Она еле сдержалась, чтобы не начать голосить и вырываться, когда почувствовала, как мужские руки подняли мешок. А потом над головой раздался шепот Армеллина: “Все хорошо, молодец” и Наама чуть не расплакалась от облегчения.
Он уложил ее в багажник своей машины, “Циклоп” взревел движителем и рванул с места. Вся операция заняла не более двух минут.
Последующую дорогу Наама просто лежала, свернувшись клубочком. Даже развязать мешок не попыталась. Страх перед будущим леденил душу.
Тридцать лет она не покидала стен Грейторн Холл. Тридцать лет в роли собственности ненавистного мужчины, тридцать лет смешанных с наслаждением издевательств, ненависти настолько яростной, что она казалась почти сладкой на вкус.
И вот впереди свобода. Огромный мир во всей его сложности, а Наама уже не помнит каково это — жить. Самой решать, чего-то хотеть и добиваться. Выбирать.
Страшно.
Она вдруг поняла, что не знает, что будет дальше. Просто слепо доверилась Армеллину, когда тот сказал, что вытащит ее, не посвящая в детали плана. Андрос не давал ей отвечать за себя, и она отвыкла. Забыла, как это.
Демоница почувствовала, как “Циклоп” сбавил ход. Машина повернула, проехала еще немного и остановилась. В тишине еле слышно урчал движитель.
Хлопок двери. Шаги. Щелчок ключ-камня о замок багажника.
— Ты почему не развязала? — с упреком спросил Армеллин, освобождая ее из мешка.
Наама поежилась и села, щурясь.
— Где мы?
По виду похоже на гараж. Бетонные стены и пол, тусклый светильник над железными воротами.
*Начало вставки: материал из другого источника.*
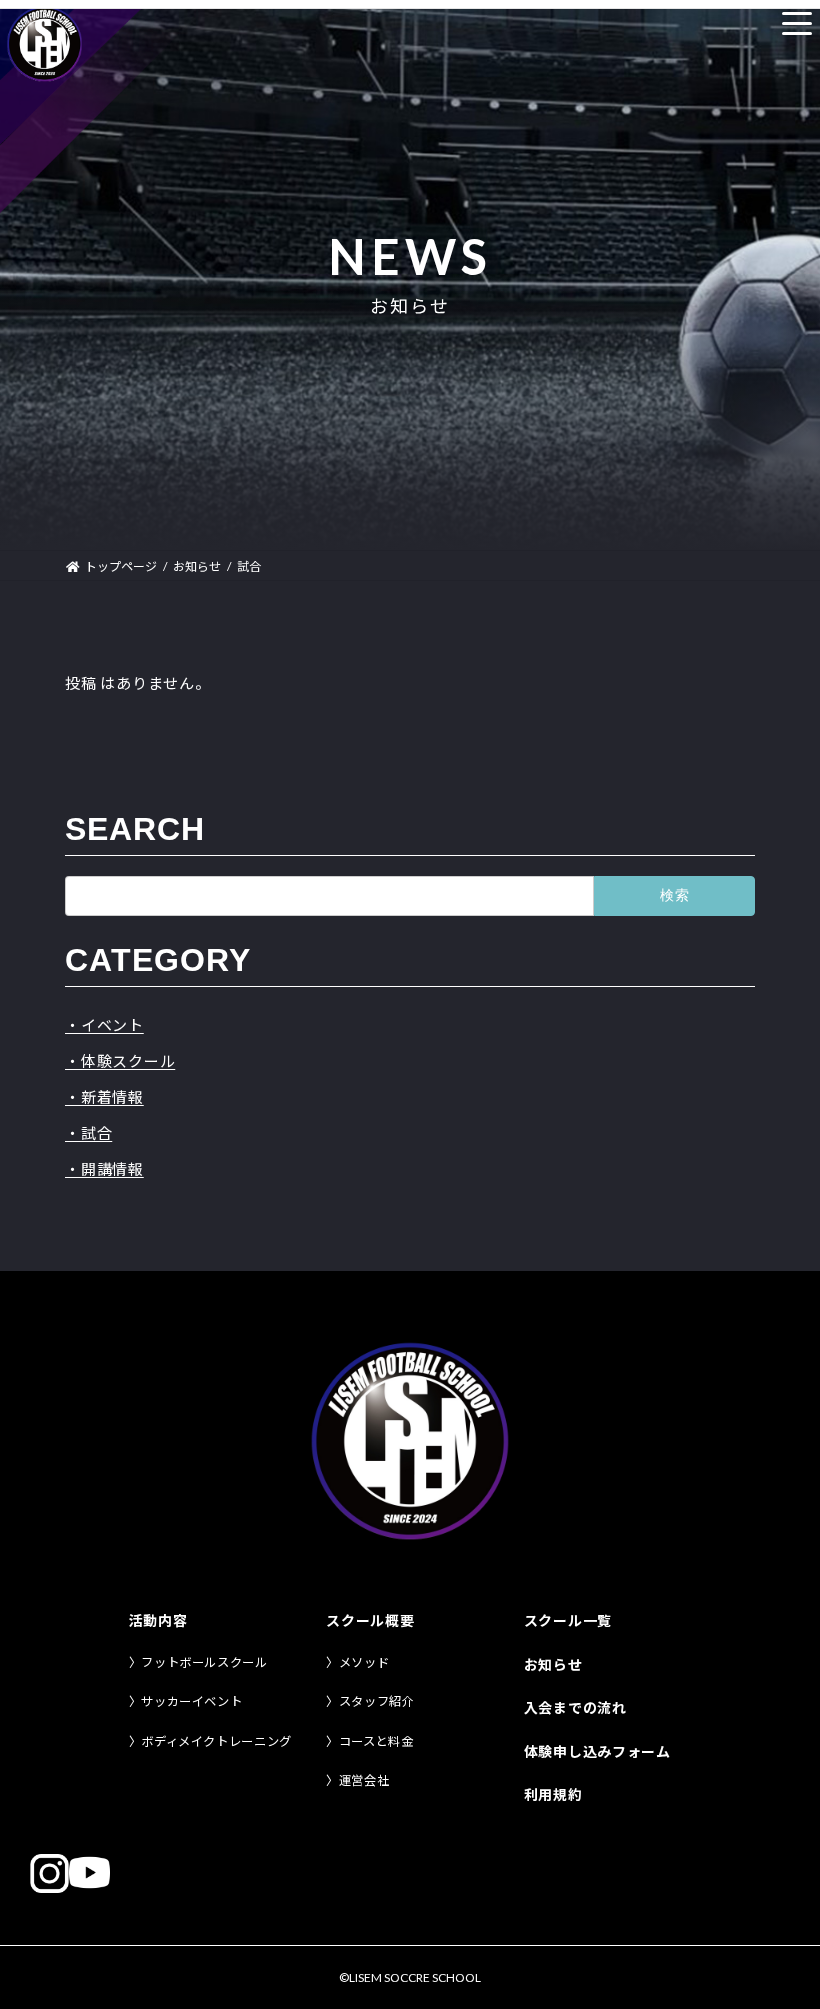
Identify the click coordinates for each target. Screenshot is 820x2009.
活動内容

— У друга. Поживешь у него, пока ищейки Андроса не успокоятся. Я за это время подготовлю фальшивые документы и придумаю, как тебе перебраться за границу. Это ненадолго. Недели две, может, чуть дольше.
— Спасибо, — голос дрогнул. Она, наконец, подняла глаза, вглядываясь в его лицо.
Скудное освещение гаража или собственная память играли с ней дурную шутку, но Армеллин вдруг показался совершенно не похожим на Андроса. Чуть выступающие скулы — это от нее. И скульптурно-правильный нос от нее. Высокий лоб, совсем, как был у старшего брата Наамы, упрямо сомкнутые губы — в их линии тоже угадываются фамильные черты ди Вине.
Почему же она столько лет видела в нем копию Андроса и ненавидела, как только может ненавидеть жертва своего обидчика?
Было странно сознавать, что этот молодой сильный мужчина на полголовы выше ее самой — ее сын. Наама не чувствовала себя его матерью. Навязанный ребенок, дитя насилия. Она и не была ему настоящей матерью и это вина, ее огромная вина перед ним. Вина, которую не искупить и не забыть.
Сможет ли он когда-нибудь простить?
— Мэл, я… — она запнулась, чувствуя, как от раскаяния перехватывает дыхание. — Послушай, я виновата…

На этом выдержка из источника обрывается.